So next time we will surely go there with ample of time in hand.

Day 4
5 AM in the morning.

It was a long line of trucks and buses. And we were stuck. We were on our way back from Gorumara. It was so much foggy that we could hardly see the truck in front of us,from our vehicle. Tired and exhausted from the long 18 hours drive, both of us were drowsy. And the queue of trucks were moving very slowly; 10 -20 meters in 10 minutes. Perhaps all these were reason enough for me to fall asleep; for both of us to fall asleep.

Day 1
5:15 AM in the morning.

It was dark still. The day time in winter is short in Kolkata. So 5 O' clock in the morning was still dark. We set off for Gorumara on the sparky; my father in law's sparky. As we were in Kolkata, we didn't have the chance to take our own Sparky; so my father in law generously provided us with his ride. It was a long 700 Km drive to Gorumara.

Our onward route was like this: Tollygunge->2nd Hoogly bridge->Kona expressway -> Delhi road -> Panagarh -> Malda -> Kisanganj -> Siliguri -> Gorumara. I did a good amount of research on the available routes and found this to be the best one.

At around 9 O' clock we reached Panagarh and took the usual right turn at Darjeeling more. We grabbed a quick breakfast there and were planning for the road ahead. As we are more familiar in driving around Bangalore and Karnataka, our estimations were based on our previous voyages there. So a 700 km was estimated to be covered within 10-11 hours. Utterly wrong estimate.

The next 100 Km of journey was terrible, and that is to say the least. I was not able to get more than 20 km/hour and at that speed also, the chassis got hit several times. Although it is referred to as a National Highway, mud roads in remote villages would surpass it any given day. It was horrible. Anyway, by the time we reached Malda town, it was sundown. I know its unbelievable, but that's what it was.

From Malda to Kishanganj, the road is better. Don't get me wrong here, but better here means better than the previous stretch. So we could get to 50-60 km on an average. From Kishanganj to Siliguri the road really lives up to be called a National Highway, and 100 km/hour is pretty easy on the driver.

By the time we reached Siliguri, it was 11:15 PM; so our idea to get to Gorumara Elephant Camp was far flung. What we needed was a shelter. We checked into Air View hotel at Rs 1000/- for a double bed room. We were dead tired and retired to bed as soon as we entered the room.

Day 2
6:30 AM in the morning.

We ordered for tea and meanwhile completed our ablutions. The plan for the day was to get to Gorumara and convince the Range Officer to allow us to stay in the Elephant Camp. In case if that fails we planned to take the safari ride and head for Cooch Behar. So we checked out from Air View hotel and headed out for Gorumara at around 7:15 AM.

Gorumara is about 80 Km from Siliguri and the road is pretty well compared to what we faced last day. There is an odd 7-10 Km stretch which is not so good. Before entering Jalpaiguri we took the bypass on the left(that took us straight to Lataguri through Mainaguri) to avoid Jalpaiguri traffic.

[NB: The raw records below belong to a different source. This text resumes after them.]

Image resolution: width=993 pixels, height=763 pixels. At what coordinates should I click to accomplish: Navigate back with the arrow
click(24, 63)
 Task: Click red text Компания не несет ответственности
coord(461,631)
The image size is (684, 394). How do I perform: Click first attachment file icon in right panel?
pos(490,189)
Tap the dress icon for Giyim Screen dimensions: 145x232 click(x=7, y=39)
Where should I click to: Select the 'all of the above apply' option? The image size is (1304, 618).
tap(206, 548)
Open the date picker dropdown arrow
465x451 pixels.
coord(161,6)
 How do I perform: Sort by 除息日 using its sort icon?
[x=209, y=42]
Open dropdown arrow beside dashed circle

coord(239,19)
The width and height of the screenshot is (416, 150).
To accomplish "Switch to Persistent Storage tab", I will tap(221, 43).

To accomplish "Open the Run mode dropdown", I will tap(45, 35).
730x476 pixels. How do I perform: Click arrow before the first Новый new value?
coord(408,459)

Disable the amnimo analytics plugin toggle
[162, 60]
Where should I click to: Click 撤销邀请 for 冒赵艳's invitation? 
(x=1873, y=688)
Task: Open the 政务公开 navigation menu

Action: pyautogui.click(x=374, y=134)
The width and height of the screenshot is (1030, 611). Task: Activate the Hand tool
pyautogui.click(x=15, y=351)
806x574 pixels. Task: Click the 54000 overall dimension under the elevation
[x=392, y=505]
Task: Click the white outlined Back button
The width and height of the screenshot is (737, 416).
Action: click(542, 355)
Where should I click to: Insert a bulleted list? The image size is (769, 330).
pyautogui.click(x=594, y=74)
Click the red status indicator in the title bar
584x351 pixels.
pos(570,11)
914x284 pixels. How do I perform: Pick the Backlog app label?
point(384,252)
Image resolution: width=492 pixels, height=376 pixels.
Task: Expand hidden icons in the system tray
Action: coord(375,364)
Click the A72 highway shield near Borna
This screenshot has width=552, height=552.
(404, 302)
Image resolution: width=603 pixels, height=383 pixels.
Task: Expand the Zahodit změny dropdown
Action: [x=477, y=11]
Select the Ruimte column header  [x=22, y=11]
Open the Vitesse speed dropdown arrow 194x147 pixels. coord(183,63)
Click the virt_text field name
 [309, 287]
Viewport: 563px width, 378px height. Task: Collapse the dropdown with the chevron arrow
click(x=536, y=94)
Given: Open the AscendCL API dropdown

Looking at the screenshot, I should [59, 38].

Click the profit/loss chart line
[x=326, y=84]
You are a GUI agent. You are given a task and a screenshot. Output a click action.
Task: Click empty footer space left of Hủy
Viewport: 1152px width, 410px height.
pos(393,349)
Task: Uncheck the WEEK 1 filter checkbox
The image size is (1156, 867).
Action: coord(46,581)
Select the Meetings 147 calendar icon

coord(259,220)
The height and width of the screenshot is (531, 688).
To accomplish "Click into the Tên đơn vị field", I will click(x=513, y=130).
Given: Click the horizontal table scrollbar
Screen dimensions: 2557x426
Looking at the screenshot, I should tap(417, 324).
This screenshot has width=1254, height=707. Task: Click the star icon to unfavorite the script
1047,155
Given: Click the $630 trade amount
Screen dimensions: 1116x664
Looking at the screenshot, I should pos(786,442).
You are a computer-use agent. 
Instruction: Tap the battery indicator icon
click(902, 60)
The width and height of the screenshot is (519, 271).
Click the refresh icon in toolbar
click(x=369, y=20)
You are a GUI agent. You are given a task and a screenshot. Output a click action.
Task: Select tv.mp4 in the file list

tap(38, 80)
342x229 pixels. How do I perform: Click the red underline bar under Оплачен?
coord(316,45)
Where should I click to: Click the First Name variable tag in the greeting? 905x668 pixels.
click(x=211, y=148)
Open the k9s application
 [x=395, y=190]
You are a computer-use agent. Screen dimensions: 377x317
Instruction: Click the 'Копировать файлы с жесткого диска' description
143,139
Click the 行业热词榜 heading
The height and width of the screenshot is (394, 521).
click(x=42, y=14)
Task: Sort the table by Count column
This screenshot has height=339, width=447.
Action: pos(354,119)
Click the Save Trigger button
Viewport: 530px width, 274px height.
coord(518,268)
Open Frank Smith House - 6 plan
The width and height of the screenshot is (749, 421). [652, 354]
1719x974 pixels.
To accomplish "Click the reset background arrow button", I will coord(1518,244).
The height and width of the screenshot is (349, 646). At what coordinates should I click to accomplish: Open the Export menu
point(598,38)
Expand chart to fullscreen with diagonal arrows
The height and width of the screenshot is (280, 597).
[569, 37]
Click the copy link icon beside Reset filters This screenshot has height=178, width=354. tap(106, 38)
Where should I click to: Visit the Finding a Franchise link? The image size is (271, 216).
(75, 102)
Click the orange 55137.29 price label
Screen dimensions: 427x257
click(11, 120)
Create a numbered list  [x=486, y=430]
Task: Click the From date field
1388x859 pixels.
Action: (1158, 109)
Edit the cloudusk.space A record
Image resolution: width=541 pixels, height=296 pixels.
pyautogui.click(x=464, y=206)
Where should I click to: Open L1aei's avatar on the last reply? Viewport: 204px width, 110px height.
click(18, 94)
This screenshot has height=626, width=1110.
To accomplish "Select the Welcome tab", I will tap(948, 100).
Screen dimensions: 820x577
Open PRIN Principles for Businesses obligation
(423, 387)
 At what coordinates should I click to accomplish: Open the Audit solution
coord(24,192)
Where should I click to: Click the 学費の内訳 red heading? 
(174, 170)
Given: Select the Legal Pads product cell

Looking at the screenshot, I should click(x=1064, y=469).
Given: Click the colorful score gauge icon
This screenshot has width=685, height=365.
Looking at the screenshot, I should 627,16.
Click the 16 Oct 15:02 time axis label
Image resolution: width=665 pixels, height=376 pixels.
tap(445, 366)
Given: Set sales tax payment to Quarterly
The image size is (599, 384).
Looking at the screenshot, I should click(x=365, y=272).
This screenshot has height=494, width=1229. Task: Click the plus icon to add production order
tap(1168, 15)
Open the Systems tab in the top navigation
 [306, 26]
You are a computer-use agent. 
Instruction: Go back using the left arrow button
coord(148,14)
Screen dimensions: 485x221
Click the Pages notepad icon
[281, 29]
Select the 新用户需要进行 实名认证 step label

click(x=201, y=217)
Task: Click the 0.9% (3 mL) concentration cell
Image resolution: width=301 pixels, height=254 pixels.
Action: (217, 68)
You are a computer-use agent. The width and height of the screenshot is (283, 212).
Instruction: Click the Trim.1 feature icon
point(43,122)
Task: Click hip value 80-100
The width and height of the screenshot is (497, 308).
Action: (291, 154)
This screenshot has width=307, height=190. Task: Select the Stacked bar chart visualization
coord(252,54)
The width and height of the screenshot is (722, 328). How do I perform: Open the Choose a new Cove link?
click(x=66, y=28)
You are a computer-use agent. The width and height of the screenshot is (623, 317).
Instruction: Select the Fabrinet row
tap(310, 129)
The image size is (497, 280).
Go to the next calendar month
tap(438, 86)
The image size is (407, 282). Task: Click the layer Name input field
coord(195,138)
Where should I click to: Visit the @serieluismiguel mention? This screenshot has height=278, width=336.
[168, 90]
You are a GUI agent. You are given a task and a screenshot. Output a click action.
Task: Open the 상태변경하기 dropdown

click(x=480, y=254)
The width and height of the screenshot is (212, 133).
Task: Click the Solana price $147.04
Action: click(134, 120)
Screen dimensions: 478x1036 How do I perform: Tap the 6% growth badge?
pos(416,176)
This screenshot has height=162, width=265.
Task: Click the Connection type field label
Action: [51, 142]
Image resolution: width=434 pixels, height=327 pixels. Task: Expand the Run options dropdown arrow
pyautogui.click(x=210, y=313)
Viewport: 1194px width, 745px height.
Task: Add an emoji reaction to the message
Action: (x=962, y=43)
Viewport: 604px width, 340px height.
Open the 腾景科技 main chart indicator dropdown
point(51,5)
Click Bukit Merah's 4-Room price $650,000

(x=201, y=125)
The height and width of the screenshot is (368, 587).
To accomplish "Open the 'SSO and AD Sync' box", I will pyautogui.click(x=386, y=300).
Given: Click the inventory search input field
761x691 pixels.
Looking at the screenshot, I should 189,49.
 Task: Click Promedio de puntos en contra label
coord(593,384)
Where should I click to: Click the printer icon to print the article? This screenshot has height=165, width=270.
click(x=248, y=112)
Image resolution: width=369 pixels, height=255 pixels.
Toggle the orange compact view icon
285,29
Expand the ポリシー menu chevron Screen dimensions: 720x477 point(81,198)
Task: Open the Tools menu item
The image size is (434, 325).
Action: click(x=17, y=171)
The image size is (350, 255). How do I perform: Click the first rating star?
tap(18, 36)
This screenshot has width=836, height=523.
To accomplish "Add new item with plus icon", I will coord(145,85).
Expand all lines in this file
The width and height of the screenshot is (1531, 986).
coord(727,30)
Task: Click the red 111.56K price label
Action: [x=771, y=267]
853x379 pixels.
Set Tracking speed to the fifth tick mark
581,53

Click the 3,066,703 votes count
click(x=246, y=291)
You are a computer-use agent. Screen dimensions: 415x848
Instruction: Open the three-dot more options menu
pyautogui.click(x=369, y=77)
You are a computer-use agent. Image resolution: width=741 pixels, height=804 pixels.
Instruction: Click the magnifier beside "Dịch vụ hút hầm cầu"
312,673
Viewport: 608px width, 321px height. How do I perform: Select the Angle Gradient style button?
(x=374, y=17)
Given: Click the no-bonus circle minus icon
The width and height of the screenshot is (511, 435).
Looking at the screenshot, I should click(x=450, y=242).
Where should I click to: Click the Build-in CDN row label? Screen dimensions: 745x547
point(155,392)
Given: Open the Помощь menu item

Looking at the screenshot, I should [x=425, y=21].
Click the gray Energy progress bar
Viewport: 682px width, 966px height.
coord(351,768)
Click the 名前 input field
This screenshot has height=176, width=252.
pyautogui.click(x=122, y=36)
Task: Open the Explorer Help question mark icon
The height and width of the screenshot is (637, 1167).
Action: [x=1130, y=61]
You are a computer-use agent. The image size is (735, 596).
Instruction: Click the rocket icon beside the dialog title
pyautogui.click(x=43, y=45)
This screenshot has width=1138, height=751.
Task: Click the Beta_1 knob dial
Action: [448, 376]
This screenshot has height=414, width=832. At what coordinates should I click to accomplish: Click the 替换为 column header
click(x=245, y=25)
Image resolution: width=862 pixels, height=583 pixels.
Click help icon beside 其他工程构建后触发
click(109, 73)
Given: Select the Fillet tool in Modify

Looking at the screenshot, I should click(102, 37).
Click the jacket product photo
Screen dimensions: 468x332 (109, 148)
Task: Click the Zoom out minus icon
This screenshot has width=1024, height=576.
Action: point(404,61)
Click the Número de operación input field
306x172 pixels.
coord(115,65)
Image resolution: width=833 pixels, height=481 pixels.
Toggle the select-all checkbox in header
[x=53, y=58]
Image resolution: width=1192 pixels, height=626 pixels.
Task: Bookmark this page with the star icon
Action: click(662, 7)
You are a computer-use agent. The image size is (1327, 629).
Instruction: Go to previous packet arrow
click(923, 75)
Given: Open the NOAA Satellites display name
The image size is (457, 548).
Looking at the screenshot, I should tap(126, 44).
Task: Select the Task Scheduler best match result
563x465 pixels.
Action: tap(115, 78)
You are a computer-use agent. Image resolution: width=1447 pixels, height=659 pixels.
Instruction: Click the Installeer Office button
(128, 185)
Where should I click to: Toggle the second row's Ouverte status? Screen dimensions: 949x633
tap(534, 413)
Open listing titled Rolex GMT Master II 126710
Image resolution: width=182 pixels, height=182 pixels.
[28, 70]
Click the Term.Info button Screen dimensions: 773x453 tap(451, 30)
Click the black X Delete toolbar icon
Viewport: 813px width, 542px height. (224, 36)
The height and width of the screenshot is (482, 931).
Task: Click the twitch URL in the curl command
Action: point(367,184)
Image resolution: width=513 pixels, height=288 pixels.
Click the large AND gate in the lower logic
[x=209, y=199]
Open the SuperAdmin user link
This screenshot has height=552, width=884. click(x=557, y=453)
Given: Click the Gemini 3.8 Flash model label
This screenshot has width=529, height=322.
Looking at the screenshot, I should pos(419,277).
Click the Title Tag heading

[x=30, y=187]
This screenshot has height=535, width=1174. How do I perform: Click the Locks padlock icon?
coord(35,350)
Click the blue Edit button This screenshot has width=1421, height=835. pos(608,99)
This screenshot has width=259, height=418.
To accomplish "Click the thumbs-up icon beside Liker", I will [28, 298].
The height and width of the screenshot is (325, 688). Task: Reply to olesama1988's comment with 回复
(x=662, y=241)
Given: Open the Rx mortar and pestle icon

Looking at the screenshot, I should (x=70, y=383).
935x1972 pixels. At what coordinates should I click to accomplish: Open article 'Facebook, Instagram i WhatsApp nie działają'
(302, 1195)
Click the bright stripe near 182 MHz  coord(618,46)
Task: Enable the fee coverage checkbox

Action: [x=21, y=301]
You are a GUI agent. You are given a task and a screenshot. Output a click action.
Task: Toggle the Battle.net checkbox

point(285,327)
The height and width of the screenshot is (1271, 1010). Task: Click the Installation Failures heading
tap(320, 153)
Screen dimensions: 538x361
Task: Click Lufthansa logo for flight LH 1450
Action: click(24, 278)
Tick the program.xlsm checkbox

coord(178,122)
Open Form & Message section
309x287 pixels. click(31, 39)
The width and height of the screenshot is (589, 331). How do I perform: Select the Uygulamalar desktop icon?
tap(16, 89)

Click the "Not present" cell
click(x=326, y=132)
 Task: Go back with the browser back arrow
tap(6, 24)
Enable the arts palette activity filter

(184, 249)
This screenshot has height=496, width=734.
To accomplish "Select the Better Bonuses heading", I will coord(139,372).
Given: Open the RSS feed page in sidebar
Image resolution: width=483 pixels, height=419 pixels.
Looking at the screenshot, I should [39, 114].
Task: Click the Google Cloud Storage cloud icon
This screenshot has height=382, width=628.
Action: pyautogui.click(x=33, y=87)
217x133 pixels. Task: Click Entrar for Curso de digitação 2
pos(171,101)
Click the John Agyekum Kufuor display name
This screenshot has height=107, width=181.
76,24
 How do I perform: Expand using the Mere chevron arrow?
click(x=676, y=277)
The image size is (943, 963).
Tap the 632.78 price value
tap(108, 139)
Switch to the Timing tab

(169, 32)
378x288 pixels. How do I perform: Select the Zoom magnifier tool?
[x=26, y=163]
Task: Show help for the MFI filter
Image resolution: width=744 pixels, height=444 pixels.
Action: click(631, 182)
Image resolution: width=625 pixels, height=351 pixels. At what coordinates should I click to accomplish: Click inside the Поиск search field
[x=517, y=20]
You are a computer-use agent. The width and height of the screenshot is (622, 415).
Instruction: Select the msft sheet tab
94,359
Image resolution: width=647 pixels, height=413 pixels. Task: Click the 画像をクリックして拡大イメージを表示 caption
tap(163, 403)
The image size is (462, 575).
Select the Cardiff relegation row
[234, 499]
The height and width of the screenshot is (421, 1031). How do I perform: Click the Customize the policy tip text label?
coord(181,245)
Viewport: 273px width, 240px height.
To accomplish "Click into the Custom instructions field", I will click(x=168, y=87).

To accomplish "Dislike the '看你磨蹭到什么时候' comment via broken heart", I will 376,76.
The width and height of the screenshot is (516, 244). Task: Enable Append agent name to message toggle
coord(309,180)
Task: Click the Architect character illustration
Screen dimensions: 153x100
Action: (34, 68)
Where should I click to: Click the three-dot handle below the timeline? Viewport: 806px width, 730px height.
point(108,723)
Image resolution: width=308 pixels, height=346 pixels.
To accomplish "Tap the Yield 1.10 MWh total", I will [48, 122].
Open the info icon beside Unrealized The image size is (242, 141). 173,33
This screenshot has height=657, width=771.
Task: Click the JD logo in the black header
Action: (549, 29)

A little background is needed here. To book a cottage or tree-house in Gorumara, one has to make a draft of Rs. 2400/- or Rs. 2800/- (for tree house) and send it over to the Range officer of Lataguri. If time is short, you can fax it. On reaching the camp, you have to pay for the food. Our draft was for for the tree house at the elephant camp. But the trouble was that it was for the previous day; and we couldn't make it to Gorumara the previous day.

Nature Interpretation Center, Lagaguri.
So our only hope was to convince the Range office and transfer it to the present day. As we reached Lataguri Nature Interpretation Center (office of the Range officer), we approached the gentleman in change there. And gentleman he was indeed. He talked to the Range officer first and then we were summoned to this office. The Range officer, a bold middle aged man with heavy voice, greeted us and asked us to take seats. We told him about our journey from yesterday. We were surprised to find both of them so helpful. They told us that having a vacant tree-house or cottage is purely on luck, and they checked their register to see if anything was available.

Lucky for us the tree house was still empty for that day. And the Range officer quickly assigned us the tree house and completed the paperwork. We took the gate pass from him and greeted him a good day ahead. It will be injustice on my part if I fail to mention the extreme well nature and helpfulness of the two gentlemen. They could have easily avoided us. But they didn't. And that's why we could enjoy the best part of our journey.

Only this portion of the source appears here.